February 21, 2024
Six Poems We Seriously Considered Stealing Somehow
by Karan Kapoor
Best new poems in lit mags featuring AGNI, december, Berlin Lit, Split Lip, Banshee, & Shenandoah
Ars Poetica — Issam Zineh
Favorite Line
“Be the biggest presence in your own life, your own biggest ghost in your own cemetary of numbers.”
Craft Magic
Powerful invective sentences
Philosophical ideas embedded in surreal turns of phrases
The revolutionary undertones in each line!

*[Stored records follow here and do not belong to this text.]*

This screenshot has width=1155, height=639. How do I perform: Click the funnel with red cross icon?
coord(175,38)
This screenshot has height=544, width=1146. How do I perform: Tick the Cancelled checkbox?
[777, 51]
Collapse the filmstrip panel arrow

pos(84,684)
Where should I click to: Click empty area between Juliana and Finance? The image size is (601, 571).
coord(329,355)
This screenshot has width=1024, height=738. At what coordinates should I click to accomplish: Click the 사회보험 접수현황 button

a Life/Mislaid — Allisa Cherry
Favorite Line
“Summer died into fall eighteen times and then she slipped over the bridge in her silver hatchback.”
Craft Magic
Strong narrative focus that hooks you from the opening line.
Simple sentence structure helps to flow through the poem easily.

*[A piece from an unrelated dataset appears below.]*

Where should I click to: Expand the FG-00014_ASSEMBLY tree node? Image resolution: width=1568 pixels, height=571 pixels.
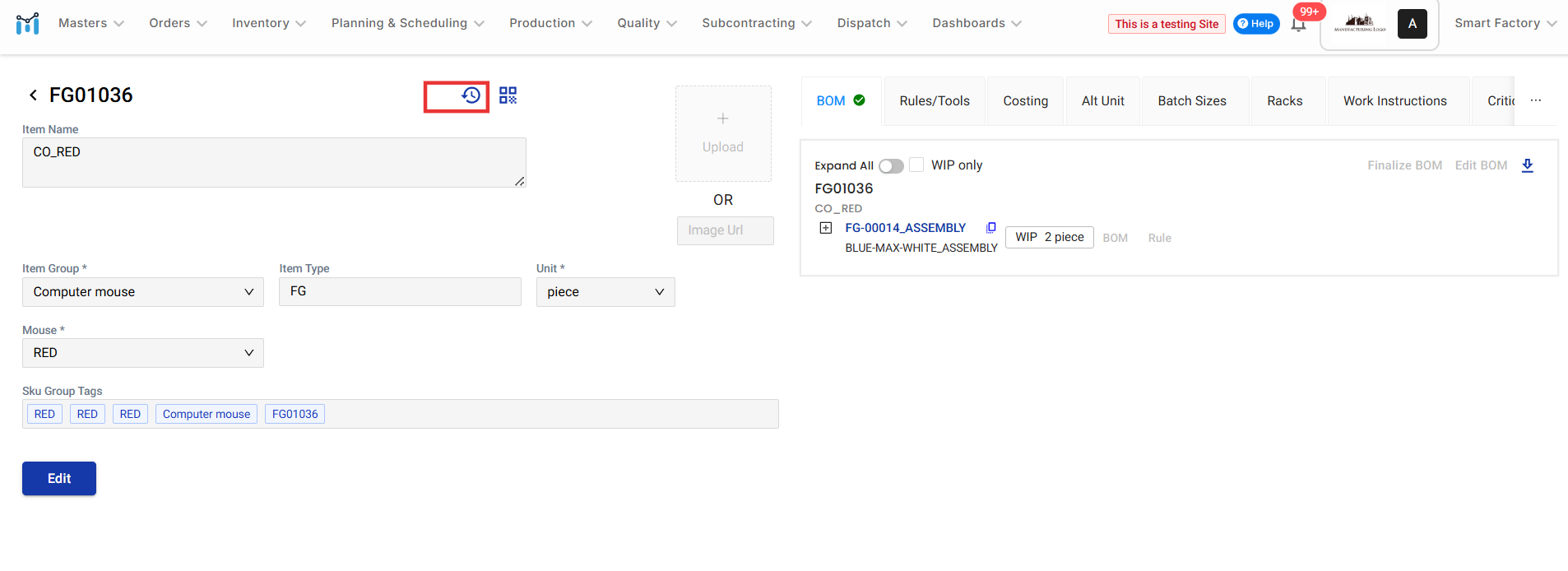coord(826,228)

Concrete imagery linked abstract thoughts (“…an idea as thin as fog burning off a warming lawn..”)
Happiness — Tim Tim Cheng
Favorite Line
“[Happiness] comes like an ambulance you hear from a distance.”
Craft Magic
Captures place brilliantly through sensory evocations
The theme of missing and memory is the focal point
Amiguity is used beautifully between the “you” and the “implied-I” speaker.
What We Thought Was the Sound of Heaven Was Only Just the Coinstar — Dare Williams
Favorite Line
“…bouncing toward the throne…even the dog got a bone…”
Craft Magic
The rhythm here is to die for
The visual arrangement matches perfectly with the content and feels wholly intentional
Working-class poetry arising from personal experience yet reaching out towards the universal
Orson and Akira — Ingrid Casey
Favorite Line
“Orson is in the higher academic stream, without enough brand knowledge or street smart or toddler recognition of corporations and pop stars.”
Craft Magic
Prose poem that pulls the perfect strings to channel the best of lyric and narrative.
Very funny in an intelligent, even cocky way.
Unexpected — you can’t anticipate the next line — and thus enrapturing!
I Asked about Desire — Dorsía Smith Silva
Favorite Line
“There is no one to save me. I’m free to pretend this is an earthquake drill.”
Craft Magic
Immediate, pulse-racing vibe to each successive couplet.
The central question (Who will save me?) creates an anchor for the whole piece.
The voice is bold and does not shy away from narrative while also managing to be surreal in an engaging way.